El capataz Rafael Muñoz Cruz ha hecho pública una sentida reflexión al cumplirse trece años del fallecimiento de su padre, Rafael Muñoz Serrano, figura de especial relevancia en la historia contemporánea del mundo del costal en Córdoba y recordado por el ámbito cofrade como «maestro de capataces».
Trece años después, permanece viva su memoria
Rafael Muñoz Serrano falleció hace trece años, dejando tras de sí una trayectoria estrechamente vinculada a las hermandades cordobesas y, de manera particular, al desarrollo del mundo del costal. Según recuerda su hijo, fue iniciador e impulsor de un movimiento que terminaría arraigando profundamente entre la juventud hasta convertirse en una auténtica pasión para miles de cordobeses.
A lo largo de su trayectoria, procesionó a 25 imágenes y recibió diferentes reconocimientos por su dedicación y entrega. Entre ellos figuran su nombramiento como Cofrade Ejemplar y su condición de Hermano de Honor de la Hermandad de la Paz. Su colaboración tampoco quedó circunscrita a una única corporación, ya que estuvo dispuesto a prestar su ayuda a aquellas cofradías de la capital y de los pueblos que reclamaron su participación.

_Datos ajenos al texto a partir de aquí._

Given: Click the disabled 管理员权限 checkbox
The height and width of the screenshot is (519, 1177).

Una trayectoria reivindicada durante años
Los valores que caracterizaron a Rafael Muñoz Serrano, junto a otras cualidades que adornaron su personalidad, han sido reconocidos de manera reiterada por el mundo cofrade, como demuestra la sucesión de homenajes que ha recibido desde su fallecimiento.
Dentro de esas muestras de reconocimiento se encuentra una reivindicación que permanece abierta: la concesión de una calle de Córdoba que lleve su nombre. Una petición que, según explica Rafael Muñoz Cruz, ha aparecido en distintos ámbitos y formatos, desde el Pregón de Semana Santa hasta los espacios dedicados al mundo del costal, pasando por mesas redondas, tertulias, medios de comunicación, redes sociales y otras iniciativas.

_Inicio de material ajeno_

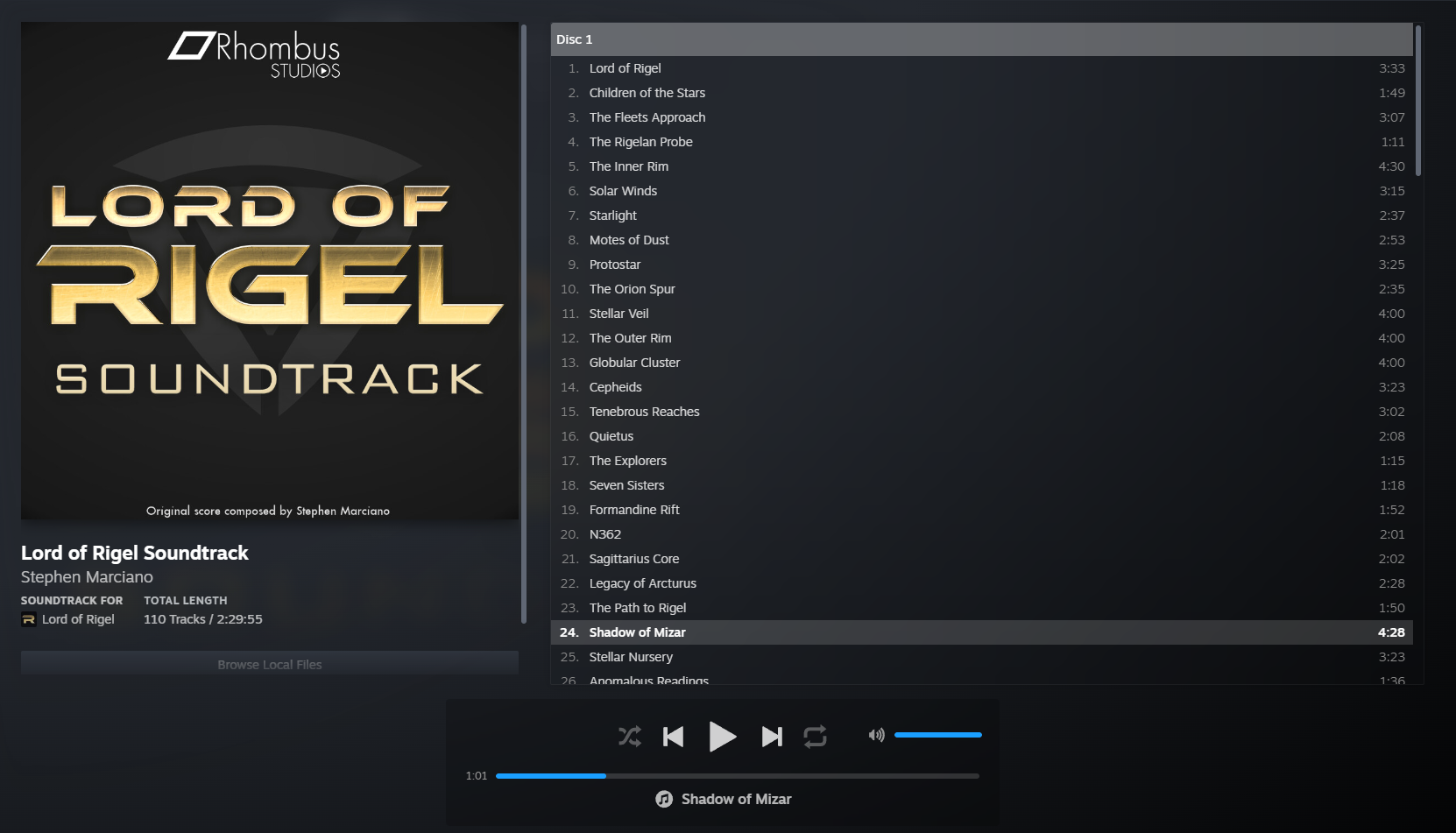Open the Lord of Rigel game link
This screenshot has height=833, width=1456.
(78, 619)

La reclamación ha adquirido además una dimensión especialmente significativa durante este año, coincidiendo con el 50 aniversario de la creación por Rafael Muñoz Serrano de la primera cuadrilla. Durante este periodo, numerosas personas trasladaron a su hijo la convicción de que, llegado este aniversario, su padre ya contaría con una calle en Córdoba.
Una petición que continúa sin respuesta
Sin embargo, la reivindicación no se ha materializado. Rafael Muñoz Cruz recuerda que la solicitud ha contado con el respaldo de su hermandad, con reclamaciones realizadas desde el propio consistorio y con la adhesión de numerosas hermandades y de muchos cordobeses.

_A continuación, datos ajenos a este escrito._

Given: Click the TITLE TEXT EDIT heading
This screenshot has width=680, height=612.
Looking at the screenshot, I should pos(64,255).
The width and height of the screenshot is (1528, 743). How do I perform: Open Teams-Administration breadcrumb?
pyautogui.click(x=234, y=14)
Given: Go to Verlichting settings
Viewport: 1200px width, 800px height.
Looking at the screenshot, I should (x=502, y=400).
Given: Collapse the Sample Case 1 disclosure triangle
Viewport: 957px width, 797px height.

A ello, añade, se han sumado comunicaciones televisivas, publicaciones en redes sociales y medios escritos, además del apoyo expresado verbalmente por personalidades y políticos cordobeses. Según expone en su reflexión, quienes se han interesado por esta cuestión han recibido en distintas ocasiones el mensaje de que la iniciativa terminaría llevándose a cabo.
El paso del tiempo, sin embargo, ha convertido esa promesa en una espera cada vez más prolongada. La Cuaresma quedó atrás, también la Semana Santa y posteriormente la Pascua, mientras que han transcurrido ya trece años desde la muerte de quien fue considerado maestro de capataces.
«Olvidado»
La reflexión difundida por Rafael Muñoz Cruz concluye con una reivindicación que adquiere especial fuerza precisamente por el tiempo transcurrido. A su juicio, el Ayuntamiento de Córdoba, como representante del sentir de la ciudad, ha olvidado la convicción de numerosos cordobeses que continúan reclamando que Rafael Muñoz Serrano, reconocido como maestro de capataces, disponga de una calle con su nombre.
La petición se formula, además, desde la consideración de que otros cordobeses que hicieron bien por la ciudad cuentan con ese reconocimiento en el callejero, mientras que la figura de Rafael Muñoz Serrano continúa a la espera de que la reivindicación planteada durante años llegue a convertirse en una realidad.
Trece años después de su fallecimiento y medio siglo después de la creación de aquella primera cuadrilla, la memoria de Rafael Muñoz Serrano permanece vinculada al mundo del costal cordobés, mientras la petición de dedicarle una calle en su ciudad continúa, según la reflexión de su hijo, pendiente de respuesta.